Sunday, March 7, 2021

Dyslexia law signed in IL


Gov Pat Quinn, Democrat of Illinois, signed a new law on July 12 that the state hopes will bring more education services to dyslexic students, the Associated Press reports, here via WSIL-TV (ABC affiliate, Carterville).

The law will also create a reading instruction advisory group to train teachers on how to identify and work with students who have dyslexia.

HB 3700 passed the Illinois House on April 1 and the Illinois Senate on May 20, both by unanimous votes.

The new law requires the State Board of Education to inform local school boards about tests that can be given to help schools identify dyslexic students more easily and get them the intervention and supports they need. Screening for dyslexia and other reading disabilities will now be required in kindergarten.

The state will also have to keep local education agencies informed as to appropriate intervention strategies for students diagnosed with dyslexia or other reading disabilities and make sure those students receive a comprehensive assessment for the learning disorder and, in the event that a diagnosis is confirmed, an appropriate intervention strategy.

The law also requires schools to give educators professional development related to reading disabilities. Schools must, with that training, incorporate the International Dyslexia Association’s definition of dyslexia and administer an appropriate written test for certain educator licensure candidates.
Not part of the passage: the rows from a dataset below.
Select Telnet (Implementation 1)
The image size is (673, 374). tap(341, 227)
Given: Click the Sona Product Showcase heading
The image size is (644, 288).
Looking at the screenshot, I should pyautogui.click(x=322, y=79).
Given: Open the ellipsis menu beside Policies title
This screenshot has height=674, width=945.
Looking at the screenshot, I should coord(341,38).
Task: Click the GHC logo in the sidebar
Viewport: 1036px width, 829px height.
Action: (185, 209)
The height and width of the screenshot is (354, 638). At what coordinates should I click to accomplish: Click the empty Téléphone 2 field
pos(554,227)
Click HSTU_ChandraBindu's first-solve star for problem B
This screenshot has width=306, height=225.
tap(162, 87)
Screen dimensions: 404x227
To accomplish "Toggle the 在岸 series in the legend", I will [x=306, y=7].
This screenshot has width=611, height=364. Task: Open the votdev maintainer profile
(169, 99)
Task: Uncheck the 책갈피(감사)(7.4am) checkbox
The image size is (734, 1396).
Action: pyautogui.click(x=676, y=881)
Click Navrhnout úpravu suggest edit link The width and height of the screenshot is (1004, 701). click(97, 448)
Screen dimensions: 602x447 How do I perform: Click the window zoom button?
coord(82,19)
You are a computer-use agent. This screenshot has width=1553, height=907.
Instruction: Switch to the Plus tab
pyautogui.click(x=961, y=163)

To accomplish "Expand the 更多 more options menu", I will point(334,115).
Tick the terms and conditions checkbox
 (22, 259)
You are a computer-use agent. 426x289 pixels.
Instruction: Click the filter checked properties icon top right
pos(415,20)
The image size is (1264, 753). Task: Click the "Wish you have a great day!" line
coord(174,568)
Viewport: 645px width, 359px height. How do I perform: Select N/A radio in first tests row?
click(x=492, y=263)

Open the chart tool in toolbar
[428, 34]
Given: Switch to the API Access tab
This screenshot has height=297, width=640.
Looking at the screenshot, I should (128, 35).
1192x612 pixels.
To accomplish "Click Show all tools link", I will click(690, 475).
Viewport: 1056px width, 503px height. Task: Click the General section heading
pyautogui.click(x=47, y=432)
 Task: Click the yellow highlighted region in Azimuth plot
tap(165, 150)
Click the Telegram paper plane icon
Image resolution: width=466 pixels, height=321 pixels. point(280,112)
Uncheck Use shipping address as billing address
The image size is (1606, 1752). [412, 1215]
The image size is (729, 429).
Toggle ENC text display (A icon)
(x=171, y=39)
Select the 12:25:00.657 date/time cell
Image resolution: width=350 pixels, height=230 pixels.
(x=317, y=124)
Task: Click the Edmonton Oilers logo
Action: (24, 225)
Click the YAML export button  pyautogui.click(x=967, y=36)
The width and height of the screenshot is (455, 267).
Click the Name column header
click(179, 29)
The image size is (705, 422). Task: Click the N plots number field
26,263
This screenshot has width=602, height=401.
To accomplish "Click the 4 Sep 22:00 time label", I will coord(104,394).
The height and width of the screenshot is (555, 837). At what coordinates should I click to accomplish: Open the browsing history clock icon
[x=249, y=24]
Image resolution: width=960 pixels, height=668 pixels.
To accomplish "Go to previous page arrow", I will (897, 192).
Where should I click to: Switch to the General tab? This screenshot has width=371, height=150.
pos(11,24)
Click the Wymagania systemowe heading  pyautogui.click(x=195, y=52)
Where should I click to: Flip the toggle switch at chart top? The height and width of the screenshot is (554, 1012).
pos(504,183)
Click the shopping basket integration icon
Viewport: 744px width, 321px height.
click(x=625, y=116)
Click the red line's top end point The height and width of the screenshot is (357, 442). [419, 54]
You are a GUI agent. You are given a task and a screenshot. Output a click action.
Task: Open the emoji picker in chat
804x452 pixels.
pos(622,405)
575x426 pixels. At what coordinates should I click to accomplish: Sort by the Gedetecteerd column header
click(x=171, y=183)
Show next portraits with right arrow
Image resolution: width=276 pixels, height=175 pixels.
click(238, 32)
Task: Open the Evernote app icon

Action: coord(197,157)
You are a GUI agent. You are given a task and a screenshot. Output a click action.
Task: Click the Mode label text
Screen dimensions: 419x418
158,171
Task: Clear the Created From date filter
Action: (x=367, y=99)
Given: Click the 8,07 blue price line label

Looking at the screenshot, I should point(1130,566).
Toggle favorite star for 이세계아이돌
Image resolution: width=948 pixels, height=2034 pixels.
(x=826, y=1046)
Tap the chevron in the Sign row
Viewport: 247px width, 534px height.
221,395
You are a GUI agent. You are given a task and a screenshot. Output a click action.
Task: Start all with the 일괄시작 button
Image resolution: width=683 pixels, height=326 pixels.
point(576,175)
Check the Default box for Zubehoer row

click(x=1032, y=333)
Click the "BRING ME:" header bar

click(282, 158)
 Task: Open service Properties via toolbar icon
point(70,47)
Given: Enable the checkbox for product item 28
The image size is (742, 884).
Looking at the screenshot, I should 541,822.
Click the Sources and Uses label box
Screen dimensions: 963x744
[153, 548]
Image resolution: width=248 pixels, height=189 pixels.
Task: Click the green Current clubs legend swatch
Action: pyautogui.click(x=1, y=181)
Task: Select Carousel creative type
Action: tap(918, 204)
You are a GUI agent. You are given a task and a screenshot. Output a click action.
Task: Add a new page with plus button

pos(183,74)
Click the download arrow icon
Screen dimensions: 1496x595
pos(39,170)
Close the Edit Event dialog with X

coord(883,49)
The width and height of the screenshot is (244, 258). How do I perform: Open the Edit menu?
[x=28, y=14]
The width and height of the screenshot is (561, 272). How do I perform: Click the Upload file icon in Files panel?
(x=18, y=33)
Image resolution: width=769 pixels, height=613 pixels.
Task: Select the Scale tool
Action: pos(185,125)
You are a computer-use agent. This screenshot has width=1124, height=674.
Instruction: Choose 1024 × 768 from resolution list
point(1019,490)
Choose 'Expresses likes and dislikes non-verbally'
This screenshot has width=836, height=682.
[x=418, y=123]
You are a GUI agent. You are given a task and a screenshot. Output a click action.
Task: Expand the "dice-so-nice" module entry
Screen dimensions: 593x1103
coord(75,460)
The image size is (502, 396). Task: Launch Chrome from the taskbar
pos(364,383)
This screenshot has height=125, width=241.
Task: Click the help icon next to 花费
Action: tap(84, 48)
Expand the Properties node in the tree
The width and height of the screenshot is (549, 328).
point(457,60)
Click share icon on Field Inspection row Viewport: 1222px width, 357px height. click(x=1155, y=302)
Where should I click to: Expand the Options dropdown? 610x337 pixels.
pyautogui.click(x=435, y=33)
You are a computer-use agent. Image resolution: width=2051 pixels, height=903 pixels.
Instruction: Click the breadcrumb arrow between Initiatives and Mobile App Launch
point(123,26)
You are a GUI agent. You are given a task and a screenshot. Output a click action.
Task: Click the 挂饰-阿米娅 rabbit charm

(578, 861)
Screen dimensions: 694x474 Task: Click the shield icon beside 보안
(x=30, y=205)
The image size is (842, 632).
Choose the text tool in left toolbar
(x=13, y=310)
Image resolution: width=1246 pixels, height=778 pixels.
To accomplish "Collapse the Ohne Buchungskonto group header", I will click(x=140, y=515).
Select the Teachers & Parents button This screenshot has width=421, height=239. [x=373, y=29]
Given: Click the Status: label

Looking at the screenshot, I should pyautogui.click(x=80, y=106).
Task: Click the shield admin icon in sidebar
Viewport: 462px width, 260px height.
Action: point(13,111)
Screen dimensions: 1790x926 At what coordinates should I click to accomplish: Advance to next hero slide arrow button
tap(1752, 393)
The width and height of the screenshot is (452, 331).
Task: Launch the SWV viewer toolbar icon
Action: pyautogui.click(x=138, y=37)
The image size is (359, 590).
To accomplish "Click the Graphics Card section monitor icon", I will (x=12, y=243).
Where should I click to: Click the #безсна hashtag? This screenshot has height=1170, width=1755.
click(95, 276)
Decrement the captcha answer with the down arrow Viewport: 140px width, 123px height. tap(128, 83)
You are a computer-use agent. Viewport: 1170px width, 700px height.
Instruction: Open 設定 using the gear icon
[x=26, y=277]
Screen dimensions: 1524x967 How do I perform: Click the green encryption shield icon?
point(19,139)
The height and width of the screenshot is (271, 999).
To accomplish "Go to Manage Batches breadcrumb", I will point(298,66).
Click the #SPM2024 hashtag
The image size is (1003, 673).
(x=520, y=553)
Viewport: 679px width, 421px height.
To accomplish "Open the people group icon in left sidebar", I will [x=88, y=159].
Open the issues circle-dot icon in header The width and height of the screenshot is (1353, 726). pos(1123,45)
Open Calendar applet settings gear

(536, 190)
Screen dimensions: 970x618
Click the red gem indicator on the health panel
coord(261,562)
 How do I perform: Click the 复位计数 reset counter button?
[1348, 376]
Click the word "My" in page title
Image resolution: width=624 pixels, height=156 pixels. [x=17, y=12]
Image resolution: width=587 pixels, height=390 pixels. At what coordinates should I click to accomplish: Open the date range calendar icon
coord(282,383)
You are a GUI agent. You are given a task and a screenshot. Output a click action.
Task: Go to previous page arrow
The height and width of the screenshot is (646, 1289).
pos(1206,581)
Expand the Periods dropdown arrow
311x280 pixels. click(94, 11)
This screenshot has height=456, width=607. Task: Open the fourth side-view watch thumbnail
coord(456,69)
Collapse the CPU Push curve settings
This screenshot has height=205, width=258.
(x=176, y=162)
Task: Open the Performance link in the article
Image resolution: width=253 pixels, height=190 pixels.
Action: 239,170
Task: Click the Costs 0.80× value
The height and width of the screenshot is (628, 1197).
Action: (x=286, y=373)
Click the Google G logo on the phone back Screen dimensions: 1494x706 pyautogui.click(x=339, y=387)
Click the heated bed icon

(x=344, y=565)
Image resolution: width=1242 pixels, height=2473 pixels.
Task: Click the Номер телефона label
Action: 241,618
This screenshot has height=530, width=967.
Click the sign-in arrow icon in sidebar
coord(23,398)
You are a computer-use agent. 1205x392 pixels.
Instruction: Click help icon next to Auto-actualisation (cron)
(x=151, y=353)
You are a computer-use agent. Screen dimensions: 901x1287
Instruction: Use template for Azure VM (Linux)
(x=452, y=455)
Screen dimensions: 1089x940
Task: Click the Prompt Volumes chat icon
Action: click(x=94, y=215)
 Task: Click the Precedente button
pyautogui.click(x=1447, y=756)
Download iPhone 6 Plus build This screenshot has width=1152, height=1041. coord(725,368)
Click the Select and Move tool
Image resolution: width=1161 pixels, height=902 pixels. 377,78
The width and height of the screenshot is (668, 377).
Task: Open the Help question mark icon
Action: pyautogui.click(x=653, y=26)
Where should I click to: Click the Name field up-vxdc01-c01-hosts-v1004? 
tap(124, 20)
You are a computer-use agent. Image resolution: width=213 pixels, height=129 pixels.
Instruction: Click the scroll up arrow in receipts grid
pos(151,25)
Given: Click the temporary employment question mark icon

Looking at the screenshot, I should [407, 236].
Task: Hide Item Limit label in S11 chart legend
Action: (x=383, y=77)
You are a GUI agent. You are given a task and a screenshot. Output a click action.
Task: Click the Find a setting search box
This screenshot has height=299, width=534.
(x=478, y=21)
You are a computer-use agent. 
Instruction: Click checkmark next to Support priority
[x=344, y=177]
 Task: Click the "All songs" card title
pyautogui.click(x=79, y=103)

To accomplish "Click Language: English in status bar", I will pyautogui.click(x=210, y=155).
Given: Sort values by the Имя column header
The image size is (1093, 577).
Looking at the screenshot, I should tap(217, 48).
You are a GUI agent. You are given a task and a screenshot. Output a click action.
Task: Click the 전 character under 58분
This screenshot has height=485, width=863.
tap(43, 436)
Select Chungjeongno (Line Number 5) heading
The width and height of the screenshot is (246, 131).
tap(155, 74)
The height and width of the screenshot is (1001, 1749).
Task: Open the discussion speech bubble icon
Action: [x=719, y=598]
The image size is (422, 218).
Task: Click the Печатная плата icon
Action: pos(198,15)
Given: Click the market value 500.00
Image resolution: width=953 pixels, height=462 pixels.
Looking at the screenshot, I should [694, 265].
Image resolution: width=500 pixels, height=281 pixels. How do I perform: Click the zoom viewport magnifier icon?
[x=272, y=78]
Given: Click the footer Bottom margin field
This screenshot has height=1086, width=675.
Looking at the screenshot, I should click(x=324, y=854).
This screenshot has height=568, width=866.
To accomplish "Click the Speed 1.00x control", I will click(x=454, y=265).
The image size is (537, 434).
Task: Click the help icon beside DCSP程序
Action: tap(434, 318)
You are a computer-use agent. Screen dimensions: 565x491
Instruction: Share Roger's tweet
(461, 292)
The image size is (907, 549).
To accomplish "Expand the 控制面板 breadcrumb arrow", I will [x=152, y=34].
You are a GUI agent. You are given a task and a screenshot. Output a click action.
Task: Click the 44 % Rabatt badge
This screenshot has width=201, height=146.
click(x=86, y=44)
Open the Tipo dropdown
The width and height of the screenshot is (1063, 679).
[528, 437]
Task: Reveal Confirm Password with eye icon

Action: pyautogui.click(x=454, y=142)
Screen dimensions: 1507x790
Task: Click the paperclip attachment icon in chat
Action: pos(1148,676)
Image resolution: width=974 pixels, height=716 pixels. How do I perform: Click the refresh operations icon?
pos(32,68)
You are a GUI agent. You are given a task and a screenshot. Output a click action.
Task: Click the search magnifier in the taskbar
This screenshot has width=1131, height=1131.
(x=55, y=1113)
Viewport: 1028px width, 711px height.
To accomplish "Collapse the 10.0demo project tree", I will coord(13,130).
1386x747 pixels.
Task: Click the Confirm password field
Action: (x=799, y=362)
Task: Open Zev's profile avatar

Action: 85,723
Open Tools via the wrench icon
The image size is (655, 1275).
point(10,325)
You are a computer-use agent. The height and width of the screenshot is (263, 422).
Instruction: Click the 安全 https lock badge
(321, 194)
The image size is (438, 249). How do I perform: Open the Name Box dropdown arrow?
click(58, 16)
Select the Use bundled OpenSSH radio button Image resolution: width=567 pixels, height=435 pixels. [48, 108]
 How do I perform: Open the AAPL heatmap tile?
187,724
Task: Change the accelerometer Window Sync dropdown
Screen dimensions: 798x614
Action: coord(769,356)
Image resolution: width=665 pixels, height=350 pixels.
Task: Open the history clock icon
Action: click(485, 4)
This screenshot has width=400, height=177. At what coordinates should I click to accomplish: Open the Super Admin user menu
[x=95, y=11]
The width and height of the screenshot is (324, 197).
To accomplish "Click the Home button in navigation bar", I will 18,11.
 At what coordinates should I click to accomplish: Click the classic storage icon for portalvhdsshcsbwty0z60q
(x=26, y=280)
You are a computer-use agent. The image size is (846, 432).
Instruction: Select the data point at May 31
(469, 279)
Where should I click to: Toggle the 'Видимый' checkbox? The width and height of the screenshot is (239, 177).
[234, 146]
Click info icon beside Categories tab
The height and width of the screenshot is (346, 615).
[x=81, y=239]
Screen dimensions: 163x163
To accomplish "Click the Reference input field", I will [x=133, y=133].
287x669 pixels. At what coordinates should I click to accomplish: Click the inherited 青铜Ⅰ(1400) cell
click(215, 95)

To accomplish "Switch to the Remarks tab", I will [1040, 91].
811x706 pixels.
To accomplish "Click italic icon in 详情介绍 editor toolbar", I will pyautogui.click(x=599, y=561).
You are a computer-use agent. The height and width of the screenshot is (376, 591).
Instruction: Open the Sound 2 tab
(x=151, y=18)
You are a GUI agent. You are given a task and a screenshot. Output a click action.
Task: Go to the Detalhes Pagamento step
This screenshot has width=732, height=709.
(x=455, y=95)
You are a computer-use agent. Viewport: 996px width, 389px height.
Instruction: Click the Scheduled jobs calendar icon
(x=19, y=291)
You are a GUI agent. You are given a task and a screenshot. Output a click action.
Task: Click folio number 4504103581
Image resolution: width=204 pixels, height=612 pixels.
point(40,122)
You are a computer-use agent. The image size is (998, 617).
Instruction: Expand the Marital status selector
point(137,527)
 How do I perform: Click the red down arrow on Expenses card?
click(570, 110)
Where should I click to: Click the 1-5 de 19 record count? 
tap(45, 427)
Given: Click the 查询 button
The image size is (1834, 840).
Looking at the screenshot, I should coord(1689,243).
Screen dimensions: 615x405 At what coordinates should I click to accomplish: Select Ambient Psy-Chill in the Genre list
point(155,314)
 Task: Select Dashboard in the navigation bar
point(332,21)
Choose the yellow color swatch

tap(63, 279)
The world headquarters for the International Dyslexia Association, based in Towson, Md., defines dyslexia as follows:

Dyslexia is characterized by difficulties with accurate and/or fluent word recognition and by poor spelling and decoding abilities. These difficulties typically result from a deficit in the phonological component of language that is often unexpected in relation to other cognitive abilities and the provision of effective classroom instruction. Secondary consequences may include problems in reading comprehension and reduced reading experience that can impede growth of vocabulary and background knowledge.